Le 11 janvier 2025, à Bukama, des civils désarmés, hommes, femmes et enfants ont été tués par des éléments des FARDC, affirme Olivier Kamitatu. Selon lui, les autorités ont tenté de présenter les victimes comme des membres des Wazalendo, une version « démentie par les images » qui circulent. « Ce n’est pas une erreur de communication, mais un mensonge d’État, délibéré et répété », accuse-t-il.
Pour l’ancien ministre, ce drame s’inscrit dans une série noire. Il cite notamment Lubumbashi, Kilobelobe, Luilu, Kasenga et Kilwa, évoquant une « litanie » de violences qui s’allonge dans le Katanga. Une région pourtant stratégique, rappelle-t-il, « qui fait vivre le pays de son cuivre et de son cobalt », mais où les populations paieraient le prix fort.
Olivier Kamitatu va plus loin et met en cause la gouvernance dans l’ex-province du Katanga : pillage des ressources, répression des voix dissidentes, arrestations, condamnations « dans des parodies de justice », exils forcés et assassinats. « Le régime a franchi une ligne », estime-t-il, « celle où l’État ne protège plus, il tue ».
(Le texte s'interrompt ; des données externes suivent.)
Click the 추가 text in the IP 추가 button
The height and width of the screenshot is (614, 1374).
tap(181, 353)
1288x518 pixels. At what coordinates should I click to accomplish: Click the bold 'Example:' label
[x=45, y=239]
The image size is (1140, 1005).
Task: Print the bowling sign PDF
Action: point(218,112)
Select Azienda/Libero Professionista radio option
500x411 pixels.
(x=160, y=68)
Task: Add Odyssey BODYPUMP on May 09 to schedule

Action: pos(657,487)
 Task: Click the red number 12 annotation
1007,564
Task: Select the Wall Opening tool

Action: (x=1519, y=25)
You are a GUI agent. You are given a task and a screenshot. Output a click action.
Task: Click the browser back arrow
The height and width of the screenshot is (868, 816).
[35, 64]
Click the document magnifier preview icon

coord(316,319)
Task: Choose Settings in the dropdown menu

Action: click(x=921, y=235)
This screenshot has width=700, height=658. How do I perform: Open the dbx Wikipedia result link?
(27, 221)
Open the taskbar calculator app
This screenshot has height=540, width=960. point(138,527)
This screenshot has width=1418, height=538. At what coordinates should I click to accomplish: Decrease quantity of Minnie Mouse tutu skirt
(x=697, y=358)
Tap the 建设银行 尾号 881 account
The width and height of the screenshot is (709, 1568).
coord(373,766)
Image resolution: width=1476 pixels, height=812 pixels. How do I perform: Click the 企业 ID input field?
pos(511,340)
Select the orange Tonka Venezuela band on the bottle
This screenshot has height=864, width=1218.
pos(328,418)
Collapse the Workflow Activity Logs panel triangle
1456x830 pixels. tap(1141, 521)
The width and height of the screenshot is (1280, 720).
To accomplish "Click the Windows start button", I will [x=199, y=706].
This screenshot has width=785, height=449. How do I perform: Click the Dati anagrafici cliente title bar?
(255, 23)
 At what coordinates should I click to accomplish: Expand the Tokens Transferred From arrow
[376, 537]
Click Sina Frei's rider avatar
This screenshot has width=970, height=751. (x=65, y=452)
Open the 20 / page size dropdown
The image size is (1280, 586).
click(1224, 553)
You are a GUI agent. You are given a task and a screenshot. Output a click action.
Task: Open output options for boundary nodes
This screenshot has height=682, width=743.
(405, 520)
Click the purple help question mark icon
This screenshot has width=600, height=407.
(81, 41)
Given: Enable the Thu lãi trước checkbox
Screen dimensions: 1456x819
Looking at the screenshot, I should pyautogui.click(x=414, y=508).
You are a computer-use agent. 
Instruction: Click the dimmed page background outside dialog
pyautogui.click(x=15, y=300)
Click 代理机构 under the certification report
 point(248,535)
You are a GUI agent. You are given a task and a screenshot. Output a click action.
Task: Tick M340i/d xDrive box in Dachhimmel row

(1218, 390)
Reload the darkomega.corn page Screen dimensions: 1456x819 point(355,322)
L’opposant adresse enfin ses condoléances aux familles des victimes de Bukama et appelle à la justice. « Le sang versé ne s’efface pas. L’histoire n’absout pas », conclut-il, assurant que les responsables « ceux qui ont ordonné, couvert et exécuté » devront répondre de leurs actes, « devant les hommes ou devant l’histoire ».